Another post lists the talks that didn't quite get five stars from me!
The Physical Web is a Speed Issue - Scott Jenson (Google)
Scott's keynote was probably the highlight of this Velocity for me. He discusses how the web will change over the next few years with the advent of the Physical Web and the Internet Of Things.
Scott used a number of examples to show how this will affect our daily lives, with a parking meter being the clearest demonstration.
Imagine a parking meter which has a light-weight web server and low-energy bluetooth. The bluetooth (or other low-energy, low-range wireless technology) continuously publishes a unique URL for the web server. You park your car and pull out your phone, in your notification tray this URL has silently appeared. You click on the link and immediately load a payment page for the parking meter, one tap and you've got an hour's worth of parking and the meter screen immediately updates.
This sounds pretty futuristic, but almost all of the technology we need is already in place. The one part that's missing is the silent notifications - broadcasting a link that nearby devices can pick up but without irritating every passer-by (like iBeacon). Scott's team at Google is working on this very challenge, there is an open source repository with a functioning Chrome extensios on iPhone (but not Android!) on GitHub. This technology is based on Google's open Bluetooth low-energy protocol Eddystone.
The title of Scott's talk took me a while to decipher: "The Physical Web is a Speed Issue". By this I think he means that the Physical Web will make our day-to-day lives more 'speedy'. This will be achieved by automating link sharing, thus making tedious tasks such as paying for parking or interacting with every-day items much easier and faster. In order for this to work, though, we need fast mobile web applications.
We cannot and will not install an application for every light bulb, parking meter or door lock which makes up the Physical Web. Technologies such as service worker and quic are going to be essential to make the Physical Web fast and, more important, accessible.
The Physical Web is like a really awesome QR Code
This talk really hit home for me. As someone who runs two QR Code services (QR Explore and ThisQR) I am more than familiar with the drawbacks of QR Codes in western society - no one wants to be seen taking a picture of a poster! This means that QR Codes work best in a closed environment such as a factory (which is why they were invented) or a science center. The potential for having QR Code-like functionality (link discovery) without the awkward scanning issue is an absolute game-changer.
Discovering Operations Expertise - John Allspaw (Etsy)
John's keynote was a very brief summary of his work towards a thesis in Human Factors Engineering.

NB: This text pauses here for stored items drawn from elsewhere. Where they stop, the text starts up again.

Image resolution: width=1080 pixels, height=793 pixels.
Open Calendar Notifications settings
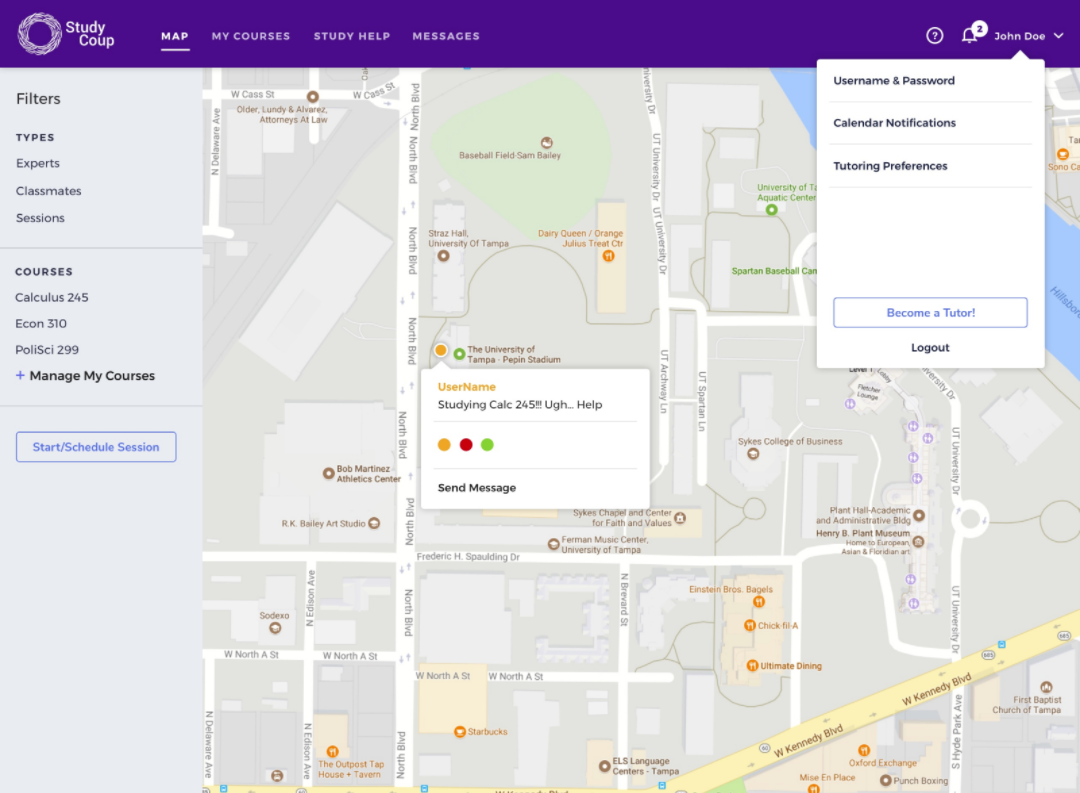pos(894,123)
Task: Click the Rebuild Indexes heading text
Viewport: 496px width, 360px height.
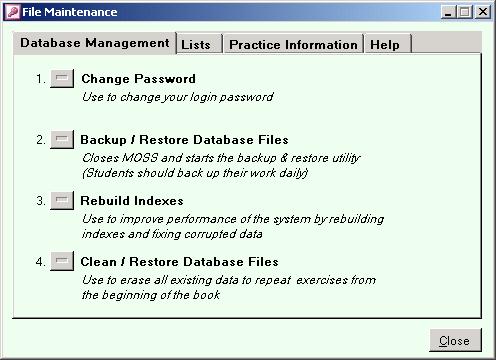Action: pyautogui.click(x=132, y=201)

We often focus on analysing failures to find out what has gone wrong. John's point was that we need to focus on success as well in order to find out why something has not gone wrong. No matter how much we automate, humans will always be the lynchpin of success or failure in deployment; if we analyse what comes together to make successful human behaviour then we can improve success rate at the individual level.
John suggests that in order to increase efficiency, especially in times of crisis, we also need to find out what engineers do in the event of failure - what are the rules of thumb that are followed? Once we know that, we can analyse and improve our processes.
This talk was a refreshing change from the technical focus of the conference, instead proposing that as humans are the critical factors in all that we do, so we must focus there first.
Ensuring a high performing web for the next billion people - Bruce Lawson (Opera ASA)
The highest rated talk of Velocity. I saw Bruce give this talk at Velocity Santa Clara earlier this year and it has got even better.
One year later: How Marks & Spencer revolutionized PerfOps after Velocity 2014 - Andrew Neilson (M&S)
Description | My Rating: ★★★★★ | Average Rating: ★★★★☆
Andy runs PerfOps and marksandspencer.com - a large UK retailer that does 20% of its business online. In this talk he described how Velocity Europe 2014 inspired him to refactor performance operations at M&S.
Andy gave a practical run-down of the tools and metrics that M&S use to track performance with a number of examples to illustrate his points.
A key turning point for the business was when SpeedCurve showed a huge increase in third-party calls on the M&S homepage. This led Andy to investigate what had happened using my requestmap and discovered that a third-party service had started calling more third-party domains. This discovery led to a piece of analysis showing that third-parties were responsible for 50% of the load time on the homepage.